#### EXERCISE BRIEF:
Copy out every line from the records that includes "element".

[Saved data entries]
* * * * * * *

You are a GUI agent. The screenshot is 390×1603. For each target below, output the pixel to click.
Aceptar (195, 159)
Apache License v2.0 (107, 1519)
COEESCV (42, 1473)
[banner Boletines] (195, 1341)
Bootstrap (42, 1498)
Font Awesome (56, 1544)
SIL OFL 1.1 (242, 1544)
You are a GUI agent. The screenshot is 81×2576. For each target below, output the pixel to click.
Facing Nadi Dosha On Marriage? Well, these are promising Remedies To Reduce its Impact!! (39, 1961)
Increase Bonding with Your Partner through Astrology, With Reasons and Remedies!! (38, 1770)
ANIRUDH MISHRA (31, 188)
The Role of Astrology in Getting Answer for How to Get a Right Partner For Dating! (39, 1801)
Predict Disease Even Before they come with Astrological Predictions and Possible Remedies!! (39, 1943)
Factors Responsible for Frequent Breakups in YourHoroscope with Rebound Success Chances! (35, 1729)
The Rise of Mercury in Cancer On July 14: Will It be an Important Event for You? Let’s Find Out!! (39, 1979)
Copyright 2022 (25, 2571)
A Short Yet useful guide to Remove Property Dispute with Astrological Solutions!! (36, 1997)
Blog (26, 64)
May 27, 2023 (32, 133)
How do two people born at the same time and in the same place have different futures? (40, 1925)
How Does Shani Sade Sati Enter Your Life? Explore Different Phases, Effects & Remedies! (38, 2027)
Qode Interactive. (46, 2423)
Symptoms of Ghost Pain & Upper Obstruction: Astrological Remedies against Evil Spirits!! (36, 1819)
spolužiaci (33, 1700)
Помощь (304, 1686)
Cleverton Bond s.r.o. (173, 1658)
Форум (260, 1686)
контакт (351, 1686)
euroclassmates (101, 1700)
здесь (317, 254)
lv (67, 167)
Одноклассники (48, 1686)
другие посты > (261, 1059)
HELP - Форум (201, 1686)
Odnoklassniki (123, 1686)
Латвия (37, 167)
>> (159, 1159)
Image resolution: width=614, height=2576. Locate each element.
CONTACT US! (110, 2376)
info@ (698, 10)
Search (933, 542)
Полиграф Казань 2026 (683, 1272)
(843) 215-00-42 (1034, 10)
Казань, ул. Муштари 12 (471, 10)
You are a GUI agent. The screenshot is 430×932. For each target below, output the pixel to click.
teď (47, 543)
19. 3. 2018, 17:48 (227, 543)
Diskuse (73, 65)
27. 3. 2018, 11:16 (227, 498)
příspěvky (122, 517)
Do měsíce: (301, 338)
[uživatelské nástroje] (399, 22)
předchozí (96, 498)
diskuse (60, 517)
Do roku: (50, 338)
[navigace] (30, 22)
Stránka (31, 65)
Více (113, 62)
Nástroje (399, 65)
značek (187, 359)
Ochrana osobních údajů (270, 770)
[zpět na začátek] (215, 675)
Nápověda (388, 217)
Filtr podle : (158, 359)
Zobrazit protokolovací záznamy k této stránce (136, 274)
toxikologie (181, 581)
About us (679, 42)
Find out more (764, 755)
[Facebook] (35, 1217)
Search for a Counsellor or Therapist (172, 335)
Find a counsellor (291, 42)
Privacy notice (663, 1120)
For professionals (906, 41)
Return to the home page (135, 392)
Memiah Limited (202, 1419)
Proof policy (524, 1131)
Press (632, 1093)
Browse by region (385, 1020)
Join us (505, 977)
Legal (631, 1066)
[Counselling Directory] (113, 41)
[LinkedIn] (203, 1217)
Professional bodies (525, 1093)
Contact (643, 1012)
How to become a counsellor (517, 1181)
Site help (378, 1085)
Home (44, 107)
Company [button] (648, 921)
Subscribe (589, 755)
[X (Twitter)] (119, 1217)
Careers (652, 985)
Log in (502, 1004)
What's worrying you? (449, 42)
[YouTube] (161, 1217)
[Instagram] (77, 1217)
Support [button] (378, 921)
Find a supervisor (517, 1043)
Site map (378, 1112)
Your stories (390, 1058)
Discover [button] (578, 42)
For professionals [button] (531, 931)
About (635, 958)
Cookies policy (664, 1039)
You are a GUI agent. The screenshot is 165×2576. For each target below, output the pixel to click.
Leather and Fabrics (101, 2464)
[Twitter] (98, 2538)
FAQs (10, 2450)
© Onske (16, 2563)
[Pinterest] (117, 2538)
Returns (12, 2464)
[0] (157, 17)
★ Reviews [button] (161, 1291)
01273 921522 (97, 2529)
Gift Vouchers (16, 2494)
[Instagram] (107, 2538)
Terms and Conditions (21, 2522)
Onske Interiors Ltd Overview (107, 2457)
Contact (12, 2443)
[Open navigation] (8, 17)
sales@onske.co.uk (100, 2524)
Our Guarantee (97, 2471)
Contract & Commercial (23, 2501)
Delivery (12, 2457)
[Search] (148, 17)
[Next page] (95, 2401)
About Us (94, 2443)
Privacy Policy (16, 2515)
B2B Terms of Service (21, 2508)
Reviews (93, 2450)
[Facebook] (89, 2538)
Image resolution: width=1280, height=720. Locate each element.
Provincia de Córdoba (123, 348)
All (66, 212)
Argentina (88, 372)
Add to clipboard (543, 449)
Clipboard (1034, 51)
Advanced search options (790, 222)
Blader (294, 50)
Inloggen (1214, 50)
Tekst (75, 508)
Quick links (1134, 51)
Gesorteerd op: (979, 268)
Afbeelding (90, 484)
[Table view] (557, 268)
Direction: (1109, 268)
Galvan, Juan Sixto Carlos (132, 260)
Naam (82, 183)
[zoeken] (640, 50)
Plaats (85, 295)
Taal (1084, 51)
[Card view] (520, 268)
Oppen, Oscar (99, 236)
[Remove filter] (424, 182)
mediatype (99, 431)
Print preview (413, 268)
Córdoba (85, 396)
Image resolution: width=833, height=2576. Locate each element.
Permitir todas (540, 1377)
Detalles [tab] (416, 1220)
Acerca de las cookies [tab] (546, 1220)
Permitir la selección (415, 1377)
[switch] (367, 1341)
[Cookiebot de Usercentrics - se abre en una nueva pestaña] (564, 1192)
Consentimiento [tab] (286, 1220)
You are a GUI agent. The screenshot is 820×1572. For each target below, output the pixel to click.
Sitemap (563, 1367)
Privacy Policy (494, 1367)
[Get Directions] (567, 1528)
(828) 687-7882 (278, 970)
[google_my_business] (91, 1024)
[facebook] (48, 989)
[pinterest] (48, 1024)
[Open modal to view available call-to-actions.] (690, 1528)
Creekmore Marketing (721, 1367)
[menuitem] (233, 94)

* * * * * * *

#### EXERCISE ANSWER:
Image resolution: width=614, height=2576. Locate each element.
Image resolution: width=1280, height=720. Locate each element.
Image resolution: width=833, height=2576. Locate each element.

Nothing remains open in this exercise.